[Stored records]

--- START ---

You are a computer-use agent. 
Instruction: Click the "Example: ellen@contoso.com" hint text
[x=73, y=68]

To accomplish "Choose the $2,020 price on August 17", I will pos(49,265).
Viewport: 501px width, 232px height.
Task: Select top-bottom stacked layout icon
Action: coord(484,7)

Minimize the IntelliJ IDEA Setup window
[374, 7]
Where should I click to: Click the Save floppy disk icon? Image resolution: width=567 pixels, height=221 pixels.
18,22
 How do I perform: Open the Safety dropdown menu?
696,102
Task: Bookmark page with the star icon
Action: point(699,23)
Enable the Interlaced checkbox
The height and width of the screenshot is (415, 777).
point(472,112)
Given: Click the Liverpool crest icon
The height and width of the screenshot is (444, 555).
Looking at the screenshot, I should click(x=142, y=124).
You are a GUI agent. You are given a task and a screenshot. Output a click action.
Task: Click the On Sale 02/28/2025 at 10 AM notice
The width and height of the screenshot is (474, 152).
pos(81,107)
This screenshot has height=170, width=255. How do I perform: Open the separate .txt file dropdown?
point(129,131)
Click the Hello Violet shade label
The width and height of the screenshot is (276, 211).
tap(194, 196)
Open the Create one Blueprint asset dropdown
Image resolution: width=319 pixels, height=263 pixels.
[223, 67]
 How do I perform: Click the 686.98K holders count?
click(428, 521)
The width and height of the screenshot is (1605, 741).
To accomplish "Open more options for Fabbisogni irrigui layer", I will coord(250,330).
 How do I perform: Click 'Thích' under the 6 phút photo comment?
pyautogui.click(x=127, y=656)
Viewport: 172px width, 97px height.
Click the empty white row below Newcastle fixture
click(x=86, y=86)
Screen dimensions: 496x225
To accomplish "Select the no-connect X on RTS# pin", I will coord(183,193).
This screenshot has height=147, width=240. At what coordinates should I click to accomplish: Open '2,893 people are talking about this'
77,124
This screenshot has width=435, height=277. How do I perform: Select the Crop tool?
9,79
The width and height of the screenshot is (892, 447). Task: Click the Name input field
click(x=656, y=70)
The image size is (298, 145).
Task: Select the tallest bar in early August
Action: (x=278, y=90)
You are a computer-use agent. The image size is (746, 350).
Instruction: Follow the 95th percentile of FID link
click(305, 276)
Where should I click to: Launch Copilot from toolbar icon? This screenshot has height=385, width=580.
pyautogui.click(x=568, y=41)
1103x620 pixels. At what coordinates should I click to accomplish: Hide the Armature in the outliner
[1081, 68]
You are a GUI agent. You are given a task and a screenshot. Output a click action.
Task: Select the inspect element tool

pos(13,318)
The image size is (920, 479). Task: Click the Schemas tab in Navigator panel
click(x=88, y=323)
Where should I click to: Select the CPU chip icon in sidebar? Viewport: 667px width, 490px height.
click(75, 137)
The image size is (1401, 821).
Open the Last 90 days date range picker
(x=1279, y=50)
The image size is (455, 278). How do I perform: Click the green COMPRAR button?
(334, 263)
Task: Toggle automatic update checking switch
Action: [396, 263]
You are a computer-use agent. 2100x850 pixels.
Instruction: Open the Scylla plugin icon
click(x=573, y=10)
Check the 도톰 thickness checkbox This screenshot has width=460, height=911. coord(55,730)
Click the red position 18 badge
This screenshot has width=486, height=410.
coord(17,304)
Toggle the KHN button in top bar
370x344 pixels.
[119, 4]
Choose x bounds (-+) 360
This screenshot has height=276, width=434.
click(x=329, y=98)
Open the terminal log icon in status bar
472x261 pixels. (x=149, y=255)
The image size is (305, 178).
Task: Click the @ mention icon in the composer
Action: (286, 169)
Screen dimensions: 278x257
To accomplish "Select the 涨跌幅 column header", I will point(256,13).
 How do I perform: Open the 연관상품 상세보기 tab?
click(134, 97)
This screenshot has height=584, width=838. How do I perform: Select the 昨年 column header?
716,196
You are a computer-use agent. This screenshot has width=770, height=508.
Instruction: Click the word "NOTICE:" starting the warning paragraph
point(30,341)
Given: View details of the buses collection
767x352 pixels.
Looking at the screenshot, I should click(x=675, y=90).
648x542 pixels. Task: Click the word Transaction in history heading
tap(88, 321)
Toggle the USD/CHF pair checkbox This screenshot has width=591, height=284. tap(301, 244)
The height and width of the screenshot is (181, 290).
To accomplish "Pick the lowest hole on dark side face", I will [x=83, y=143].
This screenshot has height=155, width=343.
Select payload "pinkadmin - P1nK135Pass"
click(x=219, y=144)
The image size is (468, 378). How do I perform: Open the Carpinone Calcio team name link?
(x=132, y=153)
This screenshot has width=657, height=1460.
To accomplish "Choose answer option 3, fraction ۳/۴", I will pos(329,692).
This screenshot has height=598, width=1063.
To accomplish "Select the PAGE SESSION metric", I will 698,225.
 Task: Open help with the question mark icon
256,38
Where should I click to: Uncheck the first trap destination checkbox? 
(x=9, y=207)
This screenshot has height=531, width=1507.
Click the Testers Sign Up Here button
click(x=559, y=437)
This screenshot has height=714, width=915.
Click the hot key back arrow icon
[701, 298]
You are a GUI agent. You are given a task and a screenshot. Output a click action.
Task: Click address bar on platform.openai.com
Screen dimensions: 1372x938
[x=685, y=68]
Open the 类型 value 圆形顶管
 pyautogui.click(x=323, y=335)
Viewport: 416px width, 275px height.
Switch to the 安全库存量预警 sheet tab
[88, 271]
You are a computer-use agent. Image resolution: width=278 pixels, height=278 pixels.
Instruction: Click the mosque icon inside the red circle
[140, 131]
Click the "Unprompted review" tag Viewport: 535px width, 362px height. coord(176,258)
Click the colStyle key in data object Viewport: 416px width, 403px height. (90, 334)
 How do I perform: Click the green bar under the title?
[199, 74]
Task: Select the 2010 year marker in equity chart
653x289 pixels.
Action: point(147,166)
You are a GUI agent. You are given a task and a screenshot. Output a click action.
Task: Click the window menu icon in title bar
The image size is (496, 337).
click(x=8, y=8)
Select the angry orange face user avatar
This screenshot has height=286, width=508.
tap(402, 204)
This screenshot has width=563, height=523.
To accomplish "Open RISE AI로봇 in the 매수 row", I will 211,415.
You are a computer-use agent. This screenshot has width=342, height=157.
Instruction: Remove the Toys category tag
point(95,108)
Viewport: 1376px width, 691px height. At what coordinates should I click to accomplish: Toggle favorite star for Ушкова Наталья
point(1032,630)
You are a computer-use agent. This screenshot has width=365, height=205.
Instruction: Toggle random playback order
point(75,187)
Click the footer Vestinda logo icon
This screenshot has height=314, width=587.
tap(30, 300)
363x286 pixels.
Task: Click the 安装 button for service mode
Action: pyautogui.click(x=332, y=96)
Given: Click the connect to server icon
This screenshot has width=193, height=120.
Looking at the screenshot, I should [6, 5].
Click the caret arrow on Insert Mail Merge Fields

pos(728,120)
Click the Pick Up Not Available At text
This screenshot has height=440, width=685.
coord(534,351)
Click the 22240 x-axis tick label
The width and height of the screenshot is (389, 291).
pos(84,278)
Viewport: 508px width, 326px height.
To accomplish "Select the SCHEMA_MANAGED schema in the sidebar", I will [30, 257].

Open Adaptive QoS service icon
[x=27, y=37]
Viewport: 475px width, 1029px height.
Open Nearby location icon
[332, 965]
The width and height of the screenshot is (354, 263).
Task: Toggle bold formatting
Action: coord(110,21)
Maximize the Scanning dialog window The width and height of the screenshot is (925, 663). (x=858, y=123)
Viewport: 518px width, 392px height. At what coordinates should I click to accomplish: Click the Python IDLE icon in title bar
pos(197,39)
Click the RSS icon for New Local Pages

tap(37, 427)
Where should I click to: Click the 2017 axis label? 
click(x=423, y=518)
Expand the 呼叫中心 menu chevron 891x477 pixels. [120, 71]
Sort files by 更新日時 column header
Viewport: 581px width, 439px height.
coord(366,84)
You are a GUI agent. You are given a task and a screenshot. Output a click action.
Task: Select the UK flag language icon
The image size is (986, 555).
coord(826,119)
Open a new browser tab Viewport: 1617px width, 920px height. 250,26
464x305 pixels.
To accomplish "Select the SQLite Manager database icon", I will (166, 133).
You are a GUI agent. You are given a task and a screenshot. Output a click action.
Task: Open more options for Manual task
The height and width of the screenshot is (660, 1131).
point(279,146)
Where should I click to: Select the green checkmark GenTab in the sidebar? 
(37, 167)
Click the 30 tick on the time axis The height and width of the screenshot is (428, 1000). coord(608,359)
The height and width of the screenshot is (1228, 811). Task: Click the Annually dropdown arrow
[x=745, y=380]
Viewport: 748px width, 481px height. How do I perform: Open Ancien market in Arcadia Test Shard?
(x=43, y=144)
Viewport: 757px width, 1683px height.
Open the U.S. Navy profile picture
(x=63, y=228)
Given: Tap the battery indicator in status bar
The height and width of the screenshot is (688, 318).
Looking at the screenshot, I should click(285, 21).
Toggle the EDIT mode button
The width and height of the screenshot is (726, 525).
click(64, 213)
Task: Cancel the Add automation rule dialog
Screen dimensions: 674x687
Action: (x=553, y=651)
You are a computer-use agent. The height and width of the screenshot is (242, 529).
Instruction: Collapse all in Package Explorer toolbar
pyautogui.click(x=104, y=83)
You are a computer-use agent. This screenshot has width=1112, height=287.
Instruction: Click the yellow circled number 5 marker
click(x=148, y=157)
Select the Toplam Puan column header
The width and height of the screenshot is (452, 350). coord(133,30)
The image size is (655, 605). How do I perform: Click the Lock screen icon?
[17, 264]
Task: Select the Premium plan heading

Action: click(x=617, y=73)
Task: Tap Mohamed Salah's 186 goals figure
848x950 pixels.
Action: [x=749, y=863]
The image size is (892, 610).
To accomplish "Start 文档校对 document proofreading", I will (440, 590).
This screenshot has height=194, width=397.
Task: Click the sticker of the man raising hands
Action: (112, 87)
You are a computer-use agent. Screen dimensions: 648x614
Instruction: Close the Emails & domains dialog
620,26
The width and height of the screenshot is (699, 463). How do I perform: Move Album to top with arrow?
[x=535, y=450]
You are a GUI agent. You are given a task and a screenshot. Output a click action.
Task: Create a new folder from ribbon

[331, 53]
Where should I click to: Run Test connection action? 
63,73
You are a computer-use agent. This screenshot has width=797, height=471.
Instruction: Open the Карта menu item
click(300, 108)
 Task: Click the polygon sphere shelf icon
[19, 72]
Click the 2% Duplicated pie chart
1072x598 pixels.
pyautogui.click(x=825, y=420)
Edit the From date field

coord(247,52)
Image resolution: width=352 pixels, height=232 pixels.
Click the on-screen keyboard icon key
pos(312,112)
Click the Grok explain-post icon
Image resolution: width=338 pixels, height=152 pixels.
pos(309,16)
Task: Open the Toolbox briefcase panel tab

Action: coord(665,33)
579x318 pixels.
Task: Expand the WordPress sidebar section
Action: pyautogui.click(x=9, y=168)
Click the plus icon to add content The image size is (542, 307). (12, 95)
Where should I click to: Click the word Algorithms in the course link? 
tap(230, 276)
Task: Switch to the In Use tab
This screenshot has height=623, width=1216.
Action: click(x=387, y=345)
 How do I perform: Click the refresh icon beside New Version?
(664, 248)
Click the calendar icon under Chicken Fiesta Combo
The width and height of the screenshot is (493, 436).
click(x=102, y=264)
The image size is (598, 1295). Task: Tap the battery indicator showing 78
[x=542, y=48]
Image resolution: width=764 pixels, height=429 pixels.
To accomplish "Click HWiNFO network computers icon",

--- END ---

Assignment: Would you copy out each line of the records above where the word "more" occurs?

Response to the exercise:
To accomplish "Open more options for Fabbisogni irrigui layer", I will coord(250,330).
Task: Open more options for Manual task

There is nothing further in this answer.